* [EXERCISE DESCRIPTION]:
Please write out the line containing "Minimize the installer" and each line after it through the end of the data, exactly, and nothing else.

* [RECORDS SHOWN]:
'''
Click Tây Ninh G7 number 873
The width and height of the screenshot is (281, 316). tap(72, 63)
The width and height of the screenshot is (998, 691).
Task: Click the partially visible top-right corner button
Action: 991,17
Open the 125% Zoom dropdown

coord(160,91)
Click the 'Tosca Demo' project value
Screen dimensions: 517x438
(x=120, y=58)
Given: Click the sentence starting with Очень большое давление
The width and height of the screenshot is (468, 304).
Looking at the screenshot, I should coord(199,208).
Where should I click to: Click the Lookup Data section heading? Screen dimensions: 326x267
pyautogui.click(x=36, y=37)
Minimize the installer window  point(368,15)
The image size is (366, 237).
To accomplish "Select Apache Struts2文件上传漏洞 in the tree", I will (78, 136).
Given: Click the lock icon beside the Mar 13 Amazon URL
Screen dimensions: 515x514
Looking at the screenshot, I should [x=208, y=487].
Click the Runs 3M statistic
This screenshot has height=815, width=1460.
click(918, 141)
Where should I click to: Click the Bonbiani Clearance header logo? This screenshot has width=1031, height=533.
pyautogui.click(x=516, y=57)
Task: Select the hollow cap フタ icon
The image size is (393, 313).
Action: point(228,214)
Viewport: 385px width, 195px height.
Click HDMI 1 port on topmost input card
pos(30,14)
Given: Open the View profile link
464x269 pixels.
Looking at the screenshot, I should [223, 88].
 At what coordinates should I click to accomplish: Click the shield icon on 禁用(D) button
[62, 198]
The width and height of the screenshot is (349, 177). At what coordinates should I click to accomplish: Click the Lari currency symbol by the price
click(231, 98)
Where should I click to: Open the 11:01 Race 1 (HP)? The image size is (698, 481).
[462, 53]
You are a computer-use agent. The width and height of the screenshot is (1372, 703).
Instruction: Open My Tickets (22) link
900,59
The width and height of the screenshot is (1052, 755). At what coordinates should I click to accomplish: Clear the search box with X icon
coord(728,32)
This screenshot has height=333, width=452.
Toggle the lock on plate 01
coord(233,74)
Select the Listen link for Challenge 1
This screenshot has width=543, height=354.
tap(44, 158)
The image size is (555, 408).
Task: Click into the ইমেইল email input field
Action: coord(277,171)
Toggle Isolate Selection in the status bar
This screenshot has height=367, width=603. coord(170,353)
'''
* [RESPONSE TO THE EXERCISE]:
Minimize the installer window  point(368,15)
The image size is (366, 237).
To accomplish "Select Apache Struts2文件上传漏洞 in the tree", I will (78, 136).
Given: Click the lock icon beside the Mar 13 Amazon URL
Screen dimensions: 515x514
Looking at the screenshot, I should [x=208, y=487].
Click the Runs 3M statistic
This screenshot has height=815, width=1460.
click(918, 141)
Where should I click to: Click the Bonbiani Clearance header logo? This screenshot has width=1031, height=533.
pyautogui.click(x=516, y=57)
Task: Select the hollow cap フタ icon
The image size is (393, 313).
Action: point(228,214)
Viewport: 385px width, 195px height.
Click HDMI 1 port on topmost input card
pos(30,14)
Given: Open the View profile link
464x269 pixels.
Looking at the screenshot, I should [223, 88].
 At what coordinates should I click to accomplish: Click the shield icon on 禁用(D) button
[62, 198]
The width and height of the screenshot is (349, 177). At what coordinates should I click to accomplish: Click the Lari currency symbol by the price
click(231, 98)
Where should I click to: Open the 11:01 Race 1 (HP)? The image size is (698, 481).
[462, 53]
You are a computer-use agent. The width and height of the screenshot is (1372, 703).
Instruction: Open My Tickets (22) link
900,59
The width and height of the screenshot is (1052, 755). At what coordinates should I click to accomplish: Clear the search box with X icon
coord(728,32)
This screenshot has height=333, width=452.
Toggle the lock on plate 01
coord(233,74)
Select the Listen link for Challenge 1
This screenshot has width=543, height=354.
tap(44, 158)
The image size is (555, 408).
Task: Click into the ইমেইল email input field
Action: coord(277,171)
Toggle Isolate Selection in the status bar
This screenshot has height=367, width=603. coord(170,353)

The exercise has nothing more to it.